### Exercise details:
Pick up the passage on how disabled characters are portrayed in fiction and carry it on from its final sentence.

### Passage shown:
****************************************
The protagonist had CP, a very specific type, but the condition was described very vaguely. It didn't read as avoidance, it read as if Kage actually thought her readers were intelligent. You got enough detail that it never seemed like she was watering down the disability but not that such excruciating detail that makes the character seem like an alien oddity. All the descriptions were relevant.
The protagonist was actually given a complicated life which included things that had nothing to do with her disability but were always colored by it to a certain extent. Most of the time disabled children are portrayed as having a family that feels blessed to have them, treats them like porcelain dolls, and keeps them incredibly sheltered. I've only known one disabled person who had a childhood like that (at least, it seemed that way to me) and he ended up thinking he was a prophet of God. Literally. I'm seriously not joking.
A friend of mine said she found out through Facebook that he is doing missionary work throughout Europe, so Europeans beware.
Anyway, on the other end of the spectrum we sometimes see disabled children who are resented and abused which unfortunately happens more often than not but aside from the first season of American Horror Story I've never seen it done remotely accurately.
****************************************
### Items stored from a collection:
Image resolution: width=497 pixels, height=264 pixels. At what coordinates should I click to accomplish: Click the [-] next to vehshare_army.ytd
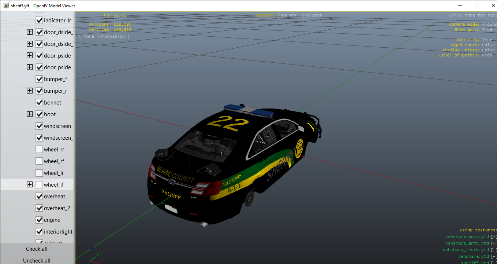click(x=494, y=243)
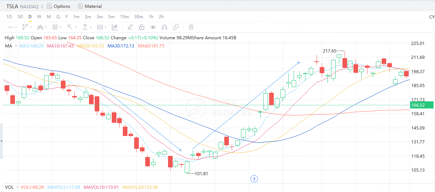This screenshot has height=192, width=435.
Task: Toggle drawing visibility with the eye icon
Action: point(153,27)
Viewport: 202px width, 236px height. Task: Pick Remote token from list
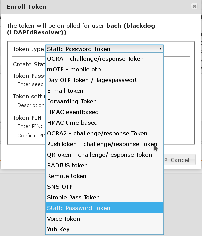[x=67, y=176]
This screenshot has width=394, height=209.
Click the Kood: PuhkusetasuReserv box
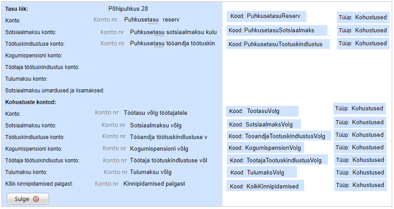266,17
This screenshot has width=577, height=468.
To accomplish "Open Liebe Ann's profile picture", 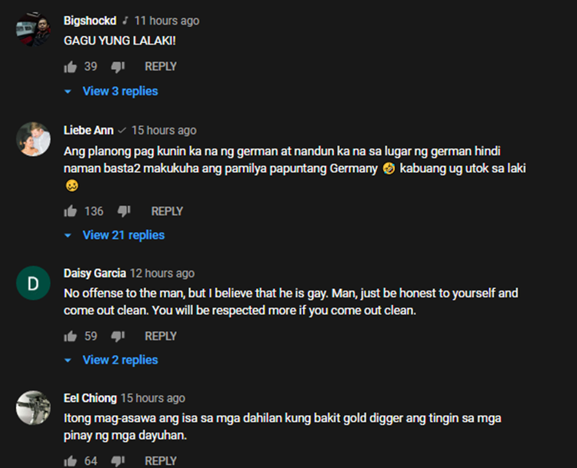I will pos(33,139).
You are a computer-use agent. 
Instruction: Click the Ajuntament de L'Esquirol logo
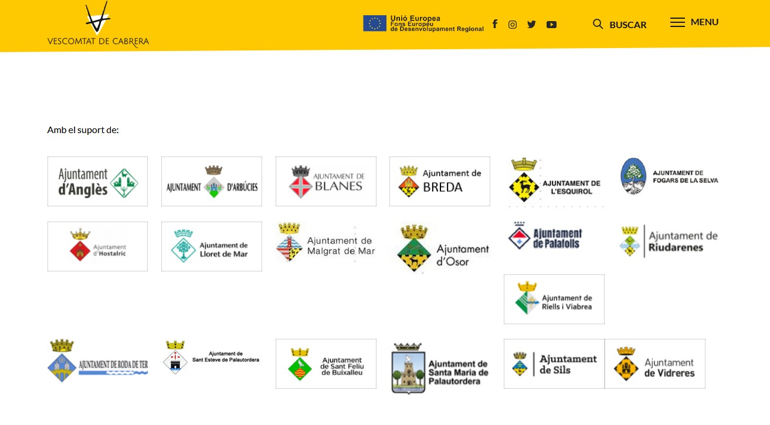click(554, 181)
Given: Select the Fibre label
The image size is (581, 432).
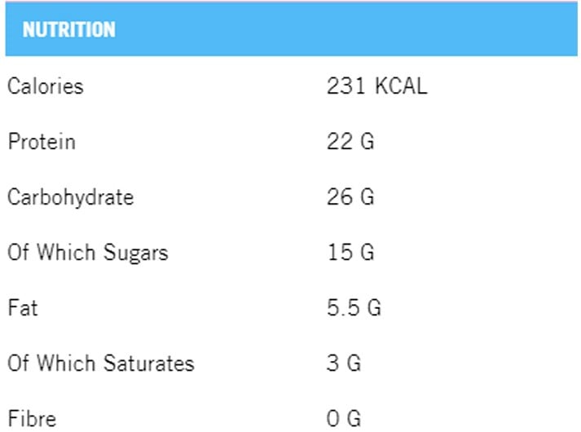Looking at the screenshot, I should (32, 419).
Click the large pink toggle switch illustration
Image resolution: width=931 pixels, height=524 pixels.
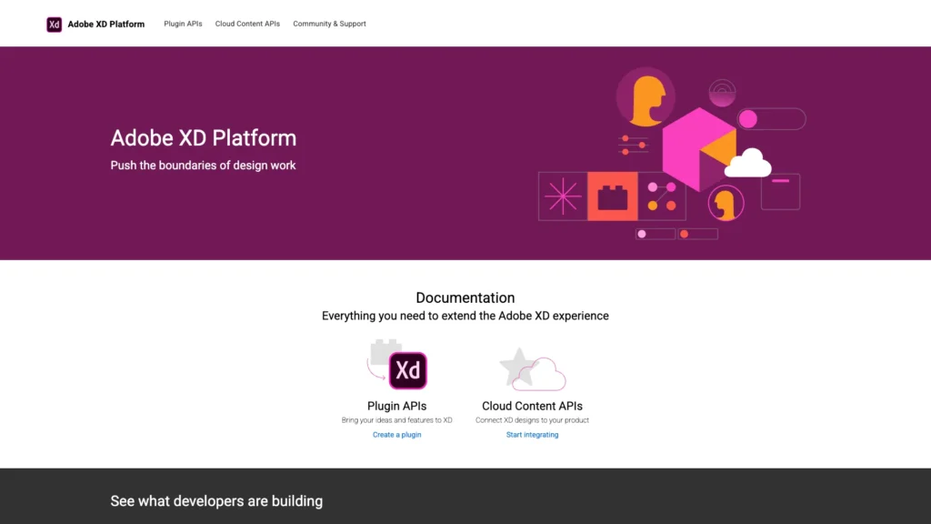770,119
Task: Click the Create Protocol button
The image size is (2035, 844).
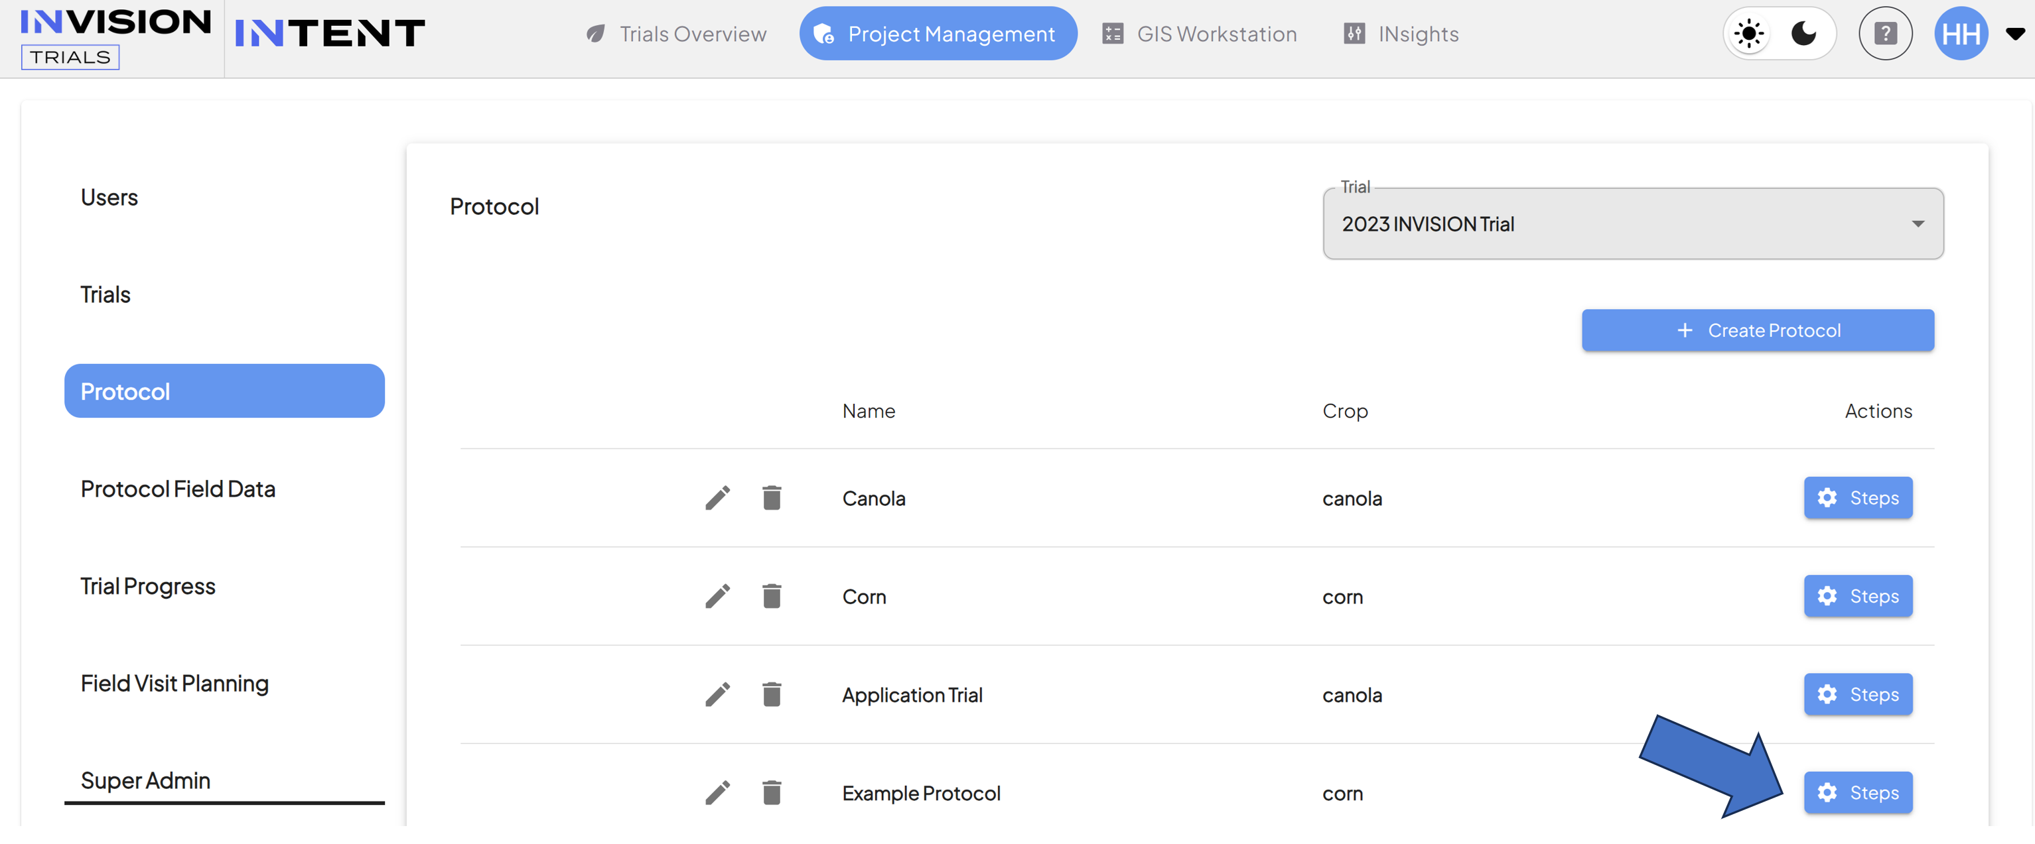Action: pyautogui.click(x=1758, y=331)
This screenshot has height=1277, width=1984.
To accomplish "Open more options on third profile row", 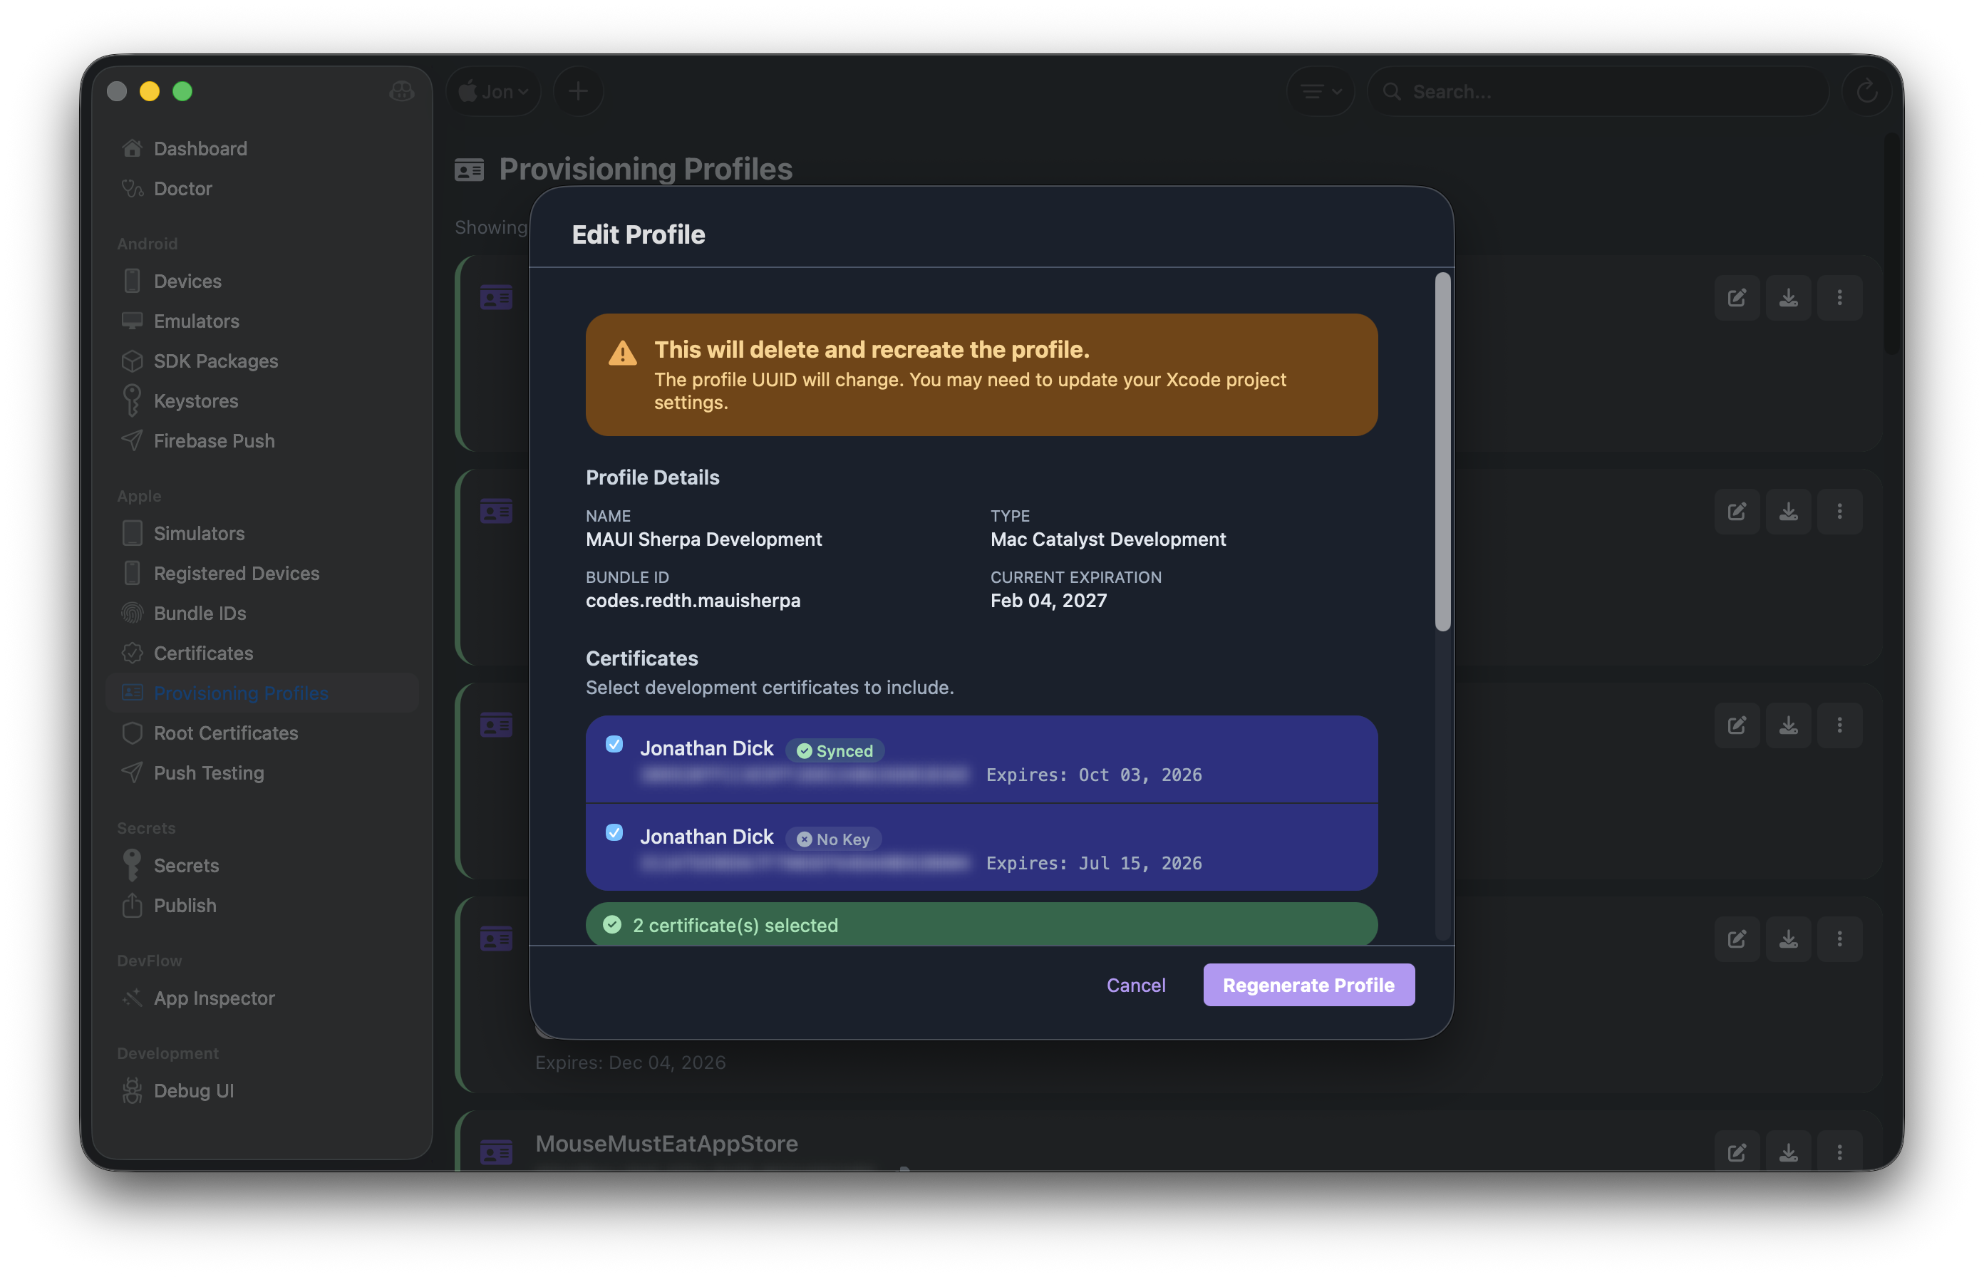I will point(1839,726).
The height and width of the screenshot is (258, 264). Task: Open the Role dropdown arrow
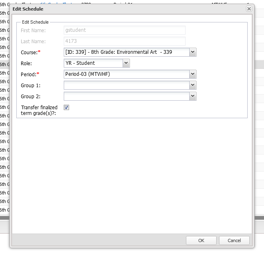click(126, 63)
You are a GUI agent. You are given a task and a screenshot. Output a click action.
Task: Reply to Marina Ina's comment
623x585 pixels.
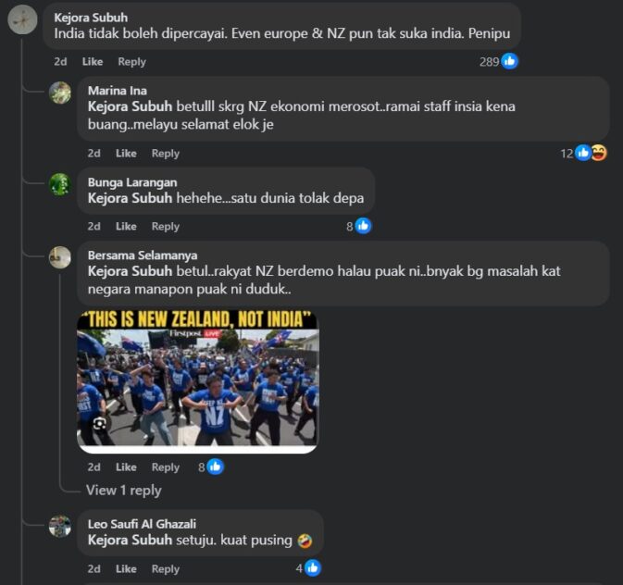(x=166, y=154)
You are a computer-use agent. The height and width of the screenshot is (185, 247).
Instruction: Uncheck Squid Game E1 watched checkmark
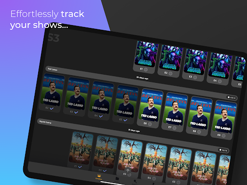(80, 167)
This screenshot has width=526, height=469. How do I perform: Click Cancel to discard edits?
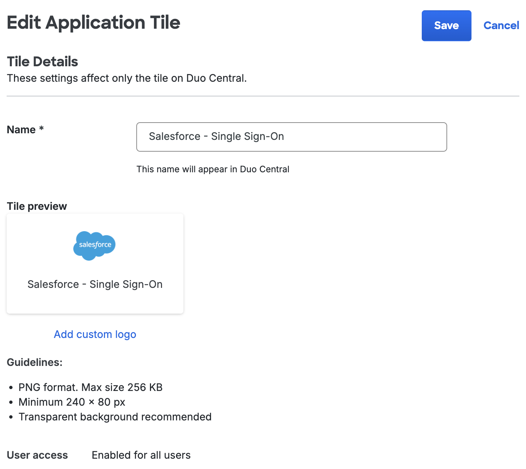pos(501,25)
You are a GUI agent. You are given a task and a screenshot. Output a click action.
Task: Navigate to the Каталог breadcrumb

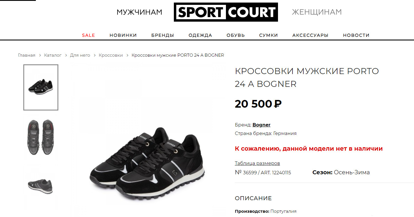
****************************************
### Output:
And this is a spoiler and was a huge shocker to me: the character didn't die in the end or had a miracle cure, her condition actually got worse. Even better, the character took it in stride because that's what happens when you are disabled, you become more disabled as you go through life. The character was bummed that she lost some abilities but immediately just started brainstorming on what she needed to adjust in her life.
It is incredibly heartbreaking when you lose an ability, an aspect of your independence, but you really don't have the privilege to mourn the loss. If you don't make adjustments right now, this very second, you'll just lose more abilities and independence. The mourning happens but has to be parsed out.
Also pretty spot on was the fact that her loved ones didn't always know what to say or do for her. She constantly had to be telling them what she needed. It was great representation of the fact that your disability affects you differently every day, some of you may be familiar with what's called the spoon theory. Some days you can do your hair, sometimes you can't. Your loved ones are used to the inconsistency and don't just automatically know everything you need.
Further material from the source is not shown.